__Work task__
The output should be all entries, each matching the original exactly.
─── Records supplied ───
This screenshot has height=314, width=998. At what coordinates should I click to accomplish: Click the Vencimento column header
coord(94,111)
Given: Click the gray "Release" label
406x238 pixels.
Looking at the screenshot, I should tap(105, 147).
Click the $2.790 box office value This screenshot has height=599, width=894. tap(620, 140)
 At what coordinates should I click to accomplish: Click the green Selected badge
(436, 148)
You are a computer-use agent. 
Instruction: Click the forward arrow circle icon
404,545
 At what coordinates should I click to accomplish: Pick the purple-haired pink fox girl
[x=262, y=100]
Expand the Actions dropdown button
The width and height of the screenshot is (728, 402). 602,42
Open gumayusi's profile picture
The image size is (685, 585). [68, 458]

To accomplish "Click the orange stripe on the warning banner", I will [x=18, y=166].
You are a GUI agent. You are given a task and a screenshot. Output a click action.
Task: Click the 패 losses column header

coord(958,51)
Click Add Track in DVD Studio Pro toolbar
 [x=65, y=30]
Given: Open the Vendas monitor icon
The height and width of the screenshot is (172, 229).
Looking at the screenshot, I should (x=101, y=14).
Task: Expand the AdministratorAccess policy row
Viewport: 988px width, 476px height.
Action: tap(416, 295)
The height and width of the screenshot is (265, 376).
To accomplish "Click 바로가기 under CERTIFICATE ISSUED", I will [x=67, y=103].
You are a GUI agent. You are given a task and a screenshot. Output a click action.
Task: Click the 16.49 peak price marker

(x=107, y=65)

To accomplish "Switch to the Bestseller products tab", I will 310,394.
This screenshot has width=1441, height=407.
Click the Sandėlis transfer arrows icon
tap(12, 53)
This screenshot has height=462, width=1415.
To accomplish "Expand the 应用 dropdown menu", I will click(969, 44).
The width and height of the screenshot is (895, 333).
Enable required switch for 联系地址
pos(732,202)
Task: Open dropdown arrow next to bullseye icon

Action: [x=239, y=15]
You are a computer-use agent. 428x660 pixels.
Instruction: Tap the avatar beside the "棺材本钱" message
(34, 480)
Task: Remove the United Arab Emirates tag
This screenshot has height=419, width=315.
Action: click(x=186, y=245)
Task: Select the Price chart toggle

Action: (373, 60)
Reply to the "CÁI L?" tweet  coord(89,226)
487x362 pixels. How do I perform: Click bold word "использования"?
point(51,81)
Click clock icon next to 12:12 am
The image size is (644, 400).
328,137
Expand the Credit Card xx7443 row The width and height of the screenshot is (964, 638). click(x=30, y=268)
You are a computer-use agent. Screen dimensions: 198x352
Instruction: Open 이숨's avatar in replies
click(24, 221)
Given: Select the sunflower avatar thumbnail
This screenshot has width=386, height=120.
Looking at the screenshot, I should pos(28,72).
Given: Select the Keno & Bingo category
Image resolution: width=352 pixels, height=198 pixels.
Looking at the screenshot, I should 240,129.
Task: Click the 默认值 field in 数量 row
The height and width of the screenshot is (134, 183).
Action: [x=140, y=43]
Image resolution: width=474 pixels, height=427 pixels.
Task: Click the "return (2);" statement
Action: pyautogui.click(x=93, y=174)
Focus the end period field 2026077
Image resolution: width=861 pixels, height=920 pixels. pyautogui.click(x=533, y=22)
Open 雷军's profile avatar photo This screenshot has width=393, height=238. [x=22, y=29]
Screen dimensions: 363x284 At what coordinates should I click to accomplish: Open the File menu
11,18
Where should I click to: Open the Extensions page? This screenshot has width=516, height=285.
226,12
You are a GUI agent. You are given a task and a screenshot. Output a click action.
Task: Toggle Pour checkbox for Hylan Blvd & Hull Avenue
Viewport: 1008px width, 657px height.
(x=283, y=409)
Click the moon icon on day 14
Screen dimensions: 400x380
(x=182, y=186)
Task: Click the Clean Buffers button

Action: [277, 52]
───
__Answer__
This screenshot has height=314, width=998. At what coordinates should I click to accomplish: Click the Vencimento column header
coord(94,111)
Given: Click the gray "Release" label
406x238 pixels.
Looking at the screenshot, I should tap(105, 147).
Click the $2.790 box office value This screenshot has height=599, width=894. tap(620, 140)
 At what coordinates should I click to accomplish: Click the green Selected badge
(436, 148)
You are a computer-use agent. 
Instruction: Click the forward arrow circle icon
404,545
 At what coordinates should I click to accomplish: Pick the purple-haired pink fox girl
[x=262, y=100]
Expand the Actions dropdown button
The width and height of the screenshot is (728, 402). 602,42
Open gumayusi's profile picture
The image size is (685, 585). [68, 458]

To accomplish "Click the orange stripe on the warning banner", I will [x=18, y=166].
You are a GUI agent. You are given a task and a screenshot. Output a click action.
Task: Click the 패 losses column header

coord(958,51)
Click Add Track in DVD Studio Pro toolbar
 [x=65, y=30]
Given: Open the Vendas monitor icon
The height and width of the screenshot is (172, 229).
Looking at the screenshot, I should (x=101, y=14).
Task: Expand the AdministratorAccess policy row
Viewport: 988px width, 476px height.
Action: tap(416, 295)
The height and width of the screenshot is (265, 376).
To accomplish "Click 바로가기 under CERTIFICATE ISSUED", I will [x=67, y=103].
You are a GUI agent. You are given a task and a screenshot. Output a click action.
Task: Click the 16.49 peak price marker

(x=107, y=65)

To accomplish "Switch to the Bestseller products tab", I will 310,394.
This screenshot has width=1441, height=407.
Click the Sandėlis transfer arrows icon
tap(12, 53)
This screenshot has height=462, width=1415.
To accomplish "Expand the 应用 dropdown menu", I will click(969, 44).
The width and height of the screenshot is (895, 333).
Enable required switch for 联系地址
pos(732,202)
Task: Open dropdown arrow next to bullseye icon

Action: [x=239, y=15]
You are a computer-use agent. 428x660 pixels.
Instruction: Tap the avatar beside the "棺材本钱" message
(34, 480)
Task: Remove the United Arab Emirates tag
This screenshot has height=419, width=315.
Action: click(x=186, y=245)
Task: Select the Price chart toggle

Action: (373, 60)
Reply to the "CÁI L?" tweet  coord(89,226)
487x362 pixels. How do I perform: Click bold word "использования"?
point(51,81)
Click clock icon next to 12:12 am
The image size is (644, 400).
328,137
Expand the Credit Card xx7443 row The width and height of the screenshot is (964, 638). click(x=30, y=268)
You are a computer-use agent. Screen dimensions: 198x352
Instruction: Open 이숨's avatar in replies
click(24, 221)
Given: Select the sunflower avatar thumbnail
This screenshot has width=386, height=120.
Looking at the screenshot, I should pos(28,72).
Given: Select the Keno & Bingo category
Image resolution: width=352 pixels, height=198 pixels.
Looking at the screenshot, I should 240,129.
Task: Click the 默认值 field in 数量 row
The height and width of the screenshot is (134, 183).
Action: [x=140, y=43]
Image resolution: width=474 pixels, height=427 pixels.
Task: Click the "return (2);" statement
Action: pyautogui.click(x=93, y=174)
Focus the end period field 2026077
Image resolution: width=861 pixels, height=920 pixels. pyautogui.click(x=533, y=22)
Open 雷军's profile avatar photo This screenshot has width=393, height=238. [x=22, y=29]
Screen dimensions: 363x284 At what coordinates should I click to accomplish: Open the File menu
11,18
Where should I click to: Open the Extensions page? This screenshot has width=516, height=285.
226,12
You are a GUI agent. You are given a task and a screenshot. Output a click action.
Task: Toggle Pour checkbox for Hylan Blvd & Hull Avenue
Viewport: 1008px width, 657px height.
(x=283, y=409)
Click the moon icon on day 14
Screen dimensions: 400x380
(x=182, y=186)
Task: Click the Clean Buffers button

Action: [277, 52]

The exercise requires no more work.